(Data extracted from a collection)
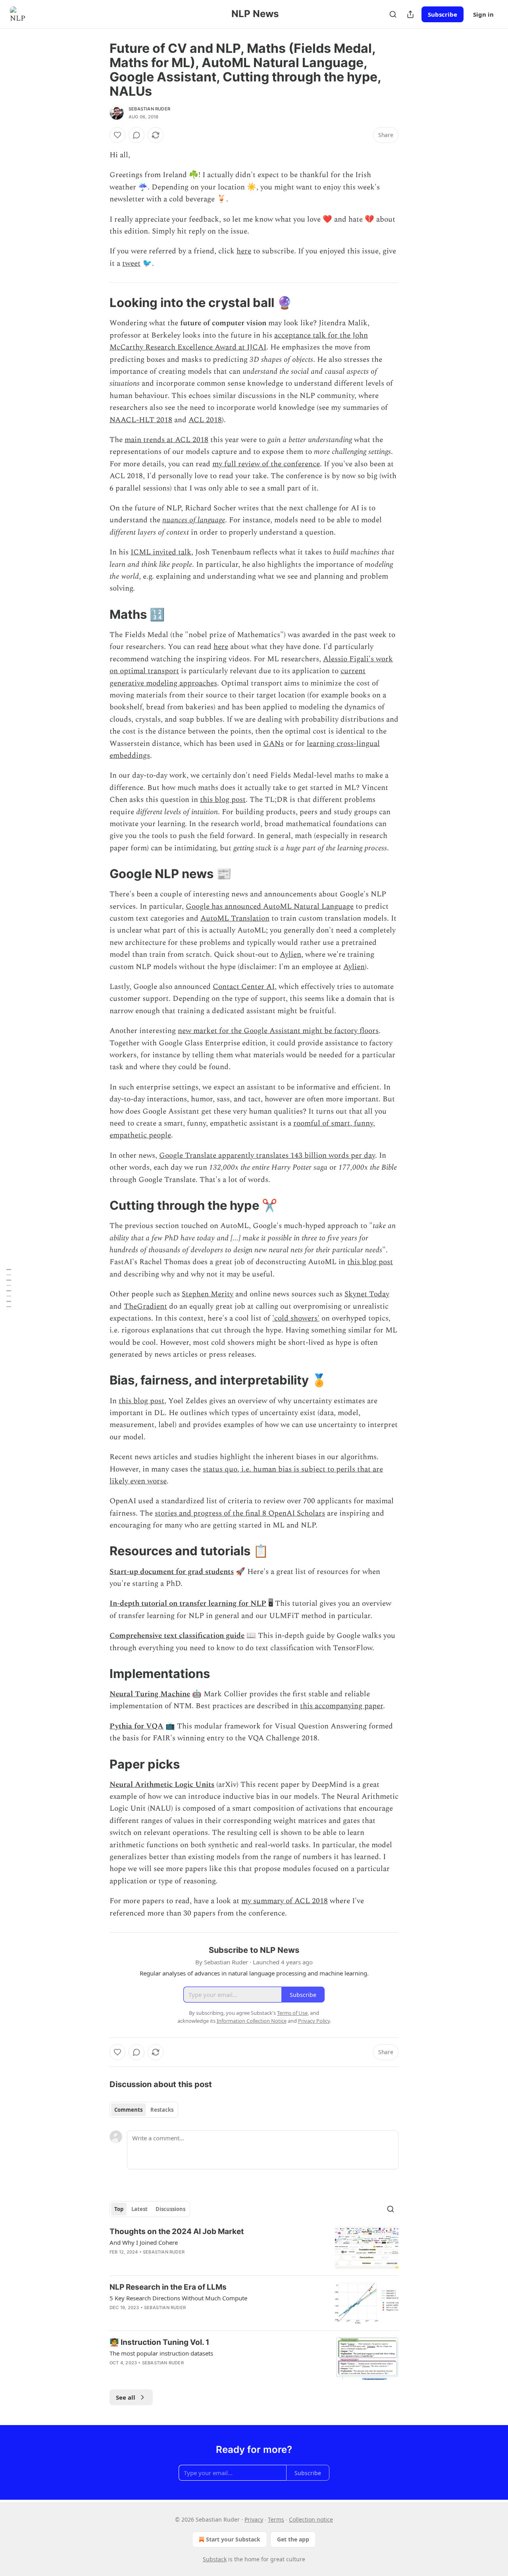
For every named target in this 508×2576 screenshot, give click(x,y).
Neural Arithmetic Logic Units (162, 1784)
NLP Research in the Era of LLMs (168, 2287)
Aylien (290, 954)
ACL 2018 (205, 420)
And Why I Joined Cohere (144, 2242)
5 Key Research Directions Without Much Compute (178, 2298)
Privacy (253, 2519)
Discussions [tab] (170, 2209)
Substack (215, 2559)
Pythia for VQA (137, 1726)
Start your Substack (233, 2539)
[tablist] (144, 2110)
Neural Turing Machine (150, 1694)
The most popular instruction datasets (161, 2353)
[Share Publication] (410, 14)
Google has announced (223, 906)
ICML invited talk (161, 552)
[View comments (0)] (136, 135)
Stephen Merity (207, 1294)
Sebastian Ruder (149, 109)
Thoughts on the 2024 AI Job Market (177, 2231)
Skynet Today (366, 1294)
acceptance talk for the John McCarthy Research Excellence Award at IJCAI (239, 341)
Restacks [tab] (161, 2109)
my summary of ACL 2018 (284, 1901)
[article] (254, 2247)
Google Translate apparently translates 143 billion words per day (267, 1155)
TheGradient (145, 1306)
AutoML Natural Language (307, 906)
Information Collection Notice (252, 2020)
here (244, 251)
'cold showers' (295, 1318)
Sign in (483, 14)
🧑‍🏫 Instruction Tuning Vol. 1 (159, 2342)
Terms (276, 2519)
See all (125, 2397)
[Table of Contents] (8, 1288)
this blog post (223, 799)
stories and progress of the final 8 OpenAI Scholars (240, 1513)
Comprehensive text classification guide (177, 1635)
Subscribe (442, 14)
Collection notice (311, 2519)
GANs (273, 743)
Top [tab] (118, 2209)
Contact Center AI (244, 987)
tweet (131, 263)
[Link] (98, 302)
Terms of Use (292, 2012)
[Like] (117, 135)
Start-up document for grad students (172, 1572)
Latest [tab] (139, 2209)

§ **EXERCISE DIRECTIONS**
Faithful copy, images left out: write out every line of data.

§ **REPLY TO THE TASK**
For every named target in this 508×2576 screenshot, give click(x,y).
Neural Arithmetic Logic Units (162, 1784)
NLP Research in the Era of LLMs (168, 2287)
Aylien (290, 954)
ACL 2018 (205, 420)
And Why I Joined Cohere (144, 2242)
5 Key Research Directions Without Much Compute (178, 2298)
Privacy (253, 2519)
Discussions [tab] (170, 2209)
Substack (215, 2559)
Pythia for VQA (137, 1726)
Start your Substack (233, 2539)
[tablist] (144, 2110)
Neural Turing Machine (150, 1694)
The most popular instruction datasets (161, 2353)
[Share Publication] (410, 14)
Google has announced (223, 906)
ICML invited talk (161, 552)
[View comments (0)] (136, 135)
Stephen Merity (207, 1294)
Sebastian Ruder (149, 109)
Thoughts on the 2024 AI Job Market (177, 2231)
Skynet Today (366, 1294)
acceptance talk for the John McCarthy Research Excellence Award at IJCAI (239, 341)
Restacks [tab] (161, 2109)
my summary of ACL 2018 (284, 1901)
[article] (254, 2247)
Google Translate apparently translates 143 billion words per day (267, 1155)
TheGradient (145, 1306)
AutoML Natural Language (307, 906)
Information Collection Notice (252, 2020)
here (244, 251)
'cold showers' (295, 1318)
Sign in (483, 14)
🧑‍🏫 Instruction Tuning Vol. 1 (159, 2342)
Terms (276, 2519)
See all (125, 2397)
[Table of Contents] (8, 1288)
this blog post (223, 799)
stories and progress of the final 8 OpenAI Scholars (240, 1513)
Comprehensive text classification guide (177, 1635)
Subscribe (442, 14)
Collection notice (311, 2519)
GANs (273, 743)
Top [tab] (118, 2209)
Contact Center AI (244, 987)
tweet (131, 263)
[Link] (98, 302)
Terms of Use (292, 2012)
[Like] (117, 135)
Start-up document for grad students (172, 1572)
Latest [tab] (139, 2209)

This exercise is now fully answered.